>> START READING PASSAGE

I wish they had offered a solid black like the Orca . I love the frame lines on that bike. Upgrade to 3T Ergonova (short shallow) you will love them. and that bottle cage, it simply must go! put some carbon cages on - the zipps are cheap on ebay... another suggestion, i'd dump the zeus post on ebay and get a thompson, those Zeus posts aren't great...

Awesome bike though, I almost built one up this spring, but supply issues made me impatient so I just went with an Orca... blue actually (white bar tape looks awesome on the blue frame, picture is in the larger post...)


----------



## MeLikeyBikey (Aug 14, 2008)

The problem with the blue is matching wheels and other parts as red/black combo is dominant right now. Look at your Bicycling mag and probably 75% of the bikes are red/black.

I am changing out all of my Zeus parts. Stem Deda, seat post 3T Doric LTD, bars 3T Ergonova (nice call). Yes, the bottle cage isn't the coolest, but it works and I have found that I can easily grab and replace bottles without looking, at high speeds.

>> END READING PASSAGE
>> START RECORDS TO USE

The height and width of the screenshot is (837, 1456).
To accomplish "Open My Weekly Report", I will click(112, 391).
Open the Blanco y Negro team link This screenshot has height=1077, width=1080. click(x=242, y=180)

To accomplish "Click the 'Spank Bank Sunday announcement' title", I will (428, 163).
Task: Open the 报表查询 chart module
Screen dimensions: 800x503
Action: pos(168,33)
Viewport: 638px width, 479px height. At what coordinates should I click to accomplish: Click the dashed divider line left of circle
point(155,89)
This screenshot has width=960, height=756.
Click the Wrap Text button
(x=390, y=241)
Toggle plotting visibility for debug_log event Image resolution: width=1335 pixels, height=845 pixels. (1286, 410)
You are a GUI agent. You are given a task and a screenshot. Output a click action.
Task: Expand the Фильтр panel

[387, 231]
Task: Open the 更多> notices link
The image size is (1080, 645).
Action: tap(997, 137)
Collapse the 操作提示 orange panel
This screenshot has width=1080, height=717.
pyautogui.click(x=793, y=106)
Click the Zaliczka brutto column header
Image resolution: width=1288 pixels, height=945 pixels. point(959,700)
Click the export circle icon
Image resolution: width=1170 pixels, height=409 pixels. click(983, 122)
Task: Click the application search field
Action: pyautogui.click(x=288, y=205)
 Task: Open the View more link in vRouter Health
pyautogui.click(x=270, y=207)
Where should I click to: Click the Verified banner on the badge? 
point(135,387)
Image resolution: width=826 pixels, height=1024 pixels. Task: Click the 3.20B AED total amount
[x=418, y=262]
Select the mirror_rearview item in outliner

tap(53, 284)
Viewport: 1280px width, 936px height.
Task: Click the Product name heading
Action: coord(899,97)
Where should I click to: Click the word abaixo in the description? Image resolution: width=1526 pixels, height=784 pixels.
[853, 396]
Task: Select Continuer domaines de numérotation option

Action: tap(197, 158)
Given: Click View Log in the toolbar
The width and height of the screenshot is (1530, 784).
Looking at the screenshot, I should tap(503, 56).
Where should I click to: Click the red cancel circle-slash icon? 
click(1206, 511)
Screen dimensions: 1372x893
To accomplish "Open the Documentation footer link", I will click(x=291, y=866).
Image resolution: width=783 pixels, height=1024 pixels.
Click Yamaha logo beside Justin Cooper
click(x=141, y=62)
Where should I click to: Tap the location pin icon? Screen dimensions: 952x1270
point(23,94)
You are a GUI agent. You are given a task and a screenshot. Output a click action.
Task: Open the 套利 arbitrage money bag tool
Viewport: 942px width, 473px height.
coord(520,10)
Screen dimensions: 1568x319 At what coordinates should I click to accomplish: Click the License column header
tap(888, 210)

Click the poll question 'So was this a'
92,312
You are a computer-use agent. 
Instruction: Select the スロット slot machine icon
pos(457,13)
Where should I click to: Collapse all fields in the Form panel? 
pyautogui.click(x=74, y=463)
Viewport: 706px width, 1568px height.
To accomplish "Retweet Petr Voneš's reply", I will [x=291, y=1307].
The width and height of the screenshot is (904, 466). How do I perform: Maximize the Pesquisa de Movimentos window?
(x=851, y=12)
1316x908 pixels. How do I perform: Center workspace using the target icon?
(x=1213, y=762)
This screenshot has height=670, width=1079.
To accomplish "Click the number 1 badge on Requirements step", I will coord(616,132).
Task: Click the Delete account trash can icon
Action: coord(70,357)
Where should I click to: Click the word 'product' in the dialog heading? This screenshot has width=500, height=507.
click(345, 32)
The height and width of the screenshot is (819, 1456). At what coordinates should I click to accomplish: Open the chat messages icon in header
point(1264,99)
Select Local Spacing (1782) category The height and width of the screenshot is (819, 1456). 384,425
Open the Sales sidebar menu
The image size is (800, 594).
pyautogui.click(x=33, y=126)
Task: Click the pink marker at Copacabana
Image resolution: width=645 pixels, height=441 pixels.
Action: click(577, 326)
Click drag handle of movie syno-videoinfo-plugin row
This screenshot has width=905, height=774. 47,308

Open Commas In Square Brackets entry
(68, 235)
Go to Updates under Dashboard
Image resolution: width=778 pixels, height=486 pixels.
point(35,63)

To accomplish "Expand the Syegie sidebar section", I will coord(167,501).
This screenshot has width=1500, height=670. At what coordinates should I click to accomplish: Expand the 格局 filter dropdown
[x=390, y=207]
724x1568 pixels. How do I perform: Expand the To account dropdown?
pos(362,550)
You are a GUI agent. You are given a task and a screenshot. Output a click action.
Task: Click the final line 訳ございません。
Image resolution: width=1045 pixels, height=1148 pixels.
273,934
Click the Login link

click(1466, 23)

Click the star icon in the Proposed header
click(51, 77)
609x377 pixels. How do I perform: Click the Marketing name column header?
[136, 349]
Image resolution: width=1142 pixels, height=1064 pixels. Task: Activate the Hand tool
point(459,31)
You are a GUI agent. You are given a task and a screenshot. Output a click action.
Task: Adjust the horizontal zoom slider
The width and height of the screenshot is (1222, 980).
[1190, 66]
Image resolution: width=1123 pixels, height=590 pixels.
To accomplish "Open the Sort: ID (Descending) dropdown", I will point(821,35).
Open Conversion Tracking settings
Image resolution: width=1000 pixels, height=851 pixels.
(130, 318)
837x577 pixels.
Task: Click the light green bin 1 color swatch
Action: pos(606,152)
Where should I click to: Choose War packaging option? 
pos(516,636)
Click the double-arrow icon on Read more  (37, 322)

>> END RECORDS TO USE

**WHAT YOU WILL DO**.
1. Copy out these entries again, starting at the line that contains "Given: Click View Log in the toolbar" and ending after the line that contains "will click(x=291, y=866).".
2. Continue the forum thread about the bike build from the point where it stops.

**RESPONSES PER TASK**.
1.
Given: Click View Log in the toolbar
The width and height of the screenshot is (1530, 784).
Looking at the screenshot, I should tap(503, 56).
Where should I click to: Click the red cancel circle-slash icon? 
click(1206, 511)
Screen dimensions: 1372x893
To accomplish "Open the Documentation footer link", I will click(x=291, y=866).

2.
The one complaint I have with the looks of the new Opal is the carbon weave, or lack there of...not very consistent. My previous bike was a Scott CR1, which I loved. My Opal is stiffer, stronger and feels faster. This may sound weird, but sometimes I think the bike wants to go faster than I can push it.ut: I am hooked on Orbea frames for life.


----------



## BunnV (Sep 7, 2005)

MeLikeyBikey said:


> The problem with the blue is matching wheels and other parts as red/black combo is dominant right now.


You are so right about red/black! So far, you're doing a great job of matching your blue/black scheme. Looks nice :thumbsup:


----------



## WhyRun (Dec 29, 2008)

Here's what I did with a blue Orca.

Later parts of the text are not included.